In emulation of the poet Lamartine, Savarin divided his subject into ‘Meditations,’ of which the seventh is consecrated to the ‘Theory of Frying,’ and the twenty-first to ‘Corpulence.’ In the familiar aphorism, “Tell me what you eat, and I will tell you what you are,” he strikes his key-note; man’s true superiority lies in his palate! “The pleasure of eating we have in common with the animals; the pleasure of the table is peculiar to the human species.” Gastronomy he proclaims the chief of all sciences: “It rules life in its entirety; for the tears of the new-born infant summon the breast of its nurse, and the dying man still receives with some pleasure the final potion, which, alas, he is not destined to digest.” Occasionally he affects an epic strain, invoking Gasteria, “the tenth muse, who presides over the pleasures of taste.” “It is the fairest of the Muses who inspires me: I will be clearer than an oracle, and my precepts will traverse the centuries.” Beneath his pen, soup, “the first consolation of the needy stomach,” assumes fresh dignity; and even the humble fowl becomes to the cook “what the canvas is to the painter, or the cap of Fortunatus to the charlatan.” But like the worthy epicure that he was, Savarin reserved his highest flights of eloquence for such rare and toothsome viands as the Poularde fine de Bresse, the pheasant, “an enigma of which the key-word is known only to the adepts,” a sauté of truffles, “the diamonds of the kitchen,” or, best of all, truffled turkeys, “whose reputation and price are ever on the increase!

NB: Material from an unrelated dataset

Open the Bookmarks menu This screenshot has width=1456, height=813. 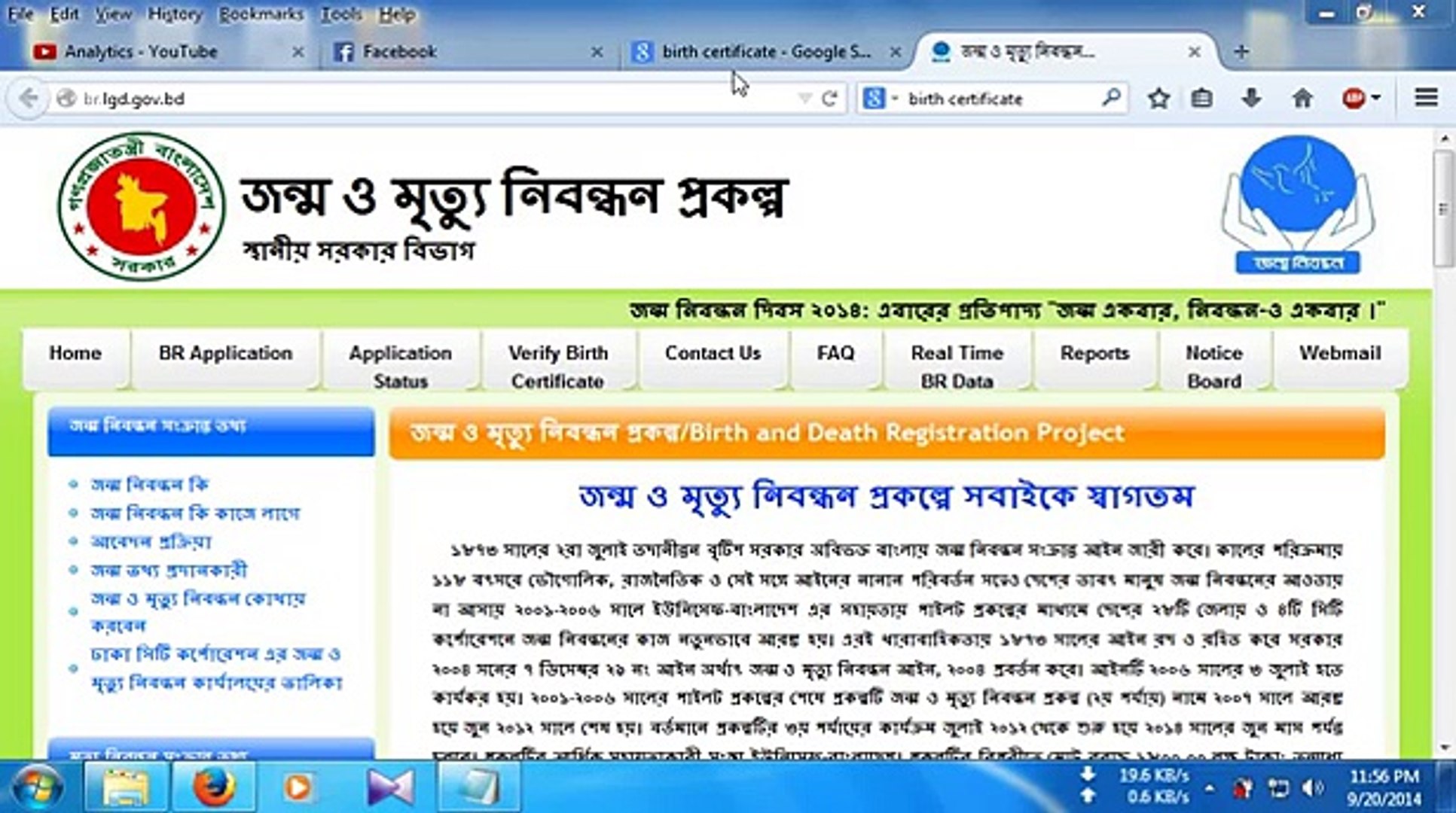click(x=261, y=14)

Benign stars, whose apparition renders the gourmands of every category sparkling, radiant, and quivering!” But the true charm of the book lies in Savarin’s endless fund of piquant anecdotes, reminiscences of bygone feasts, over which the reader’s mouth waters. Who can read without a covetous pang his account of ‘The Day at Home with the Bernadins,’ or of his entertainment of the Dubois brothers, of the Rue du Bac, “a bonbon which I have put into the reader’s mouth to recompense him for his kindness in having read me with pleasure”?

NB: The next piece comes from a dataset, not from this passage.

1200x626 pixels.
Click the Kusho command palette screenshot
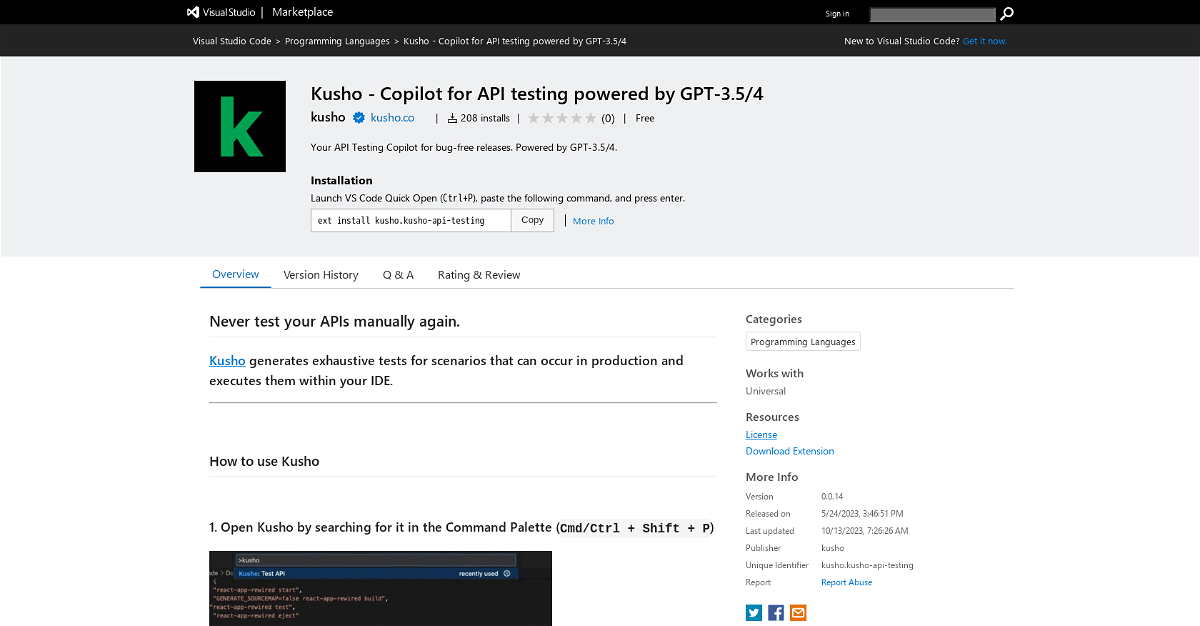pyautogui.click(x=380, y=588)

‘Physiologie du Goût’ was not published until 1825, and then anonymously, presumably because he thought its tone inconsistent with his dignity as magistrate. It would almost seem that he had a presentiment of impending death, for in the midst of his brightest ‘Variétés’ he has incongruously inserted a dolorous little poem, the burden of each verse being “Je vais mourir.” The ‘Physiologie du Goût’ is now accessible to English readers in the versions of R. E. Anderson (London, 1877), and in a later one published in New York; but there is a subtle flavor to the original which defies translation.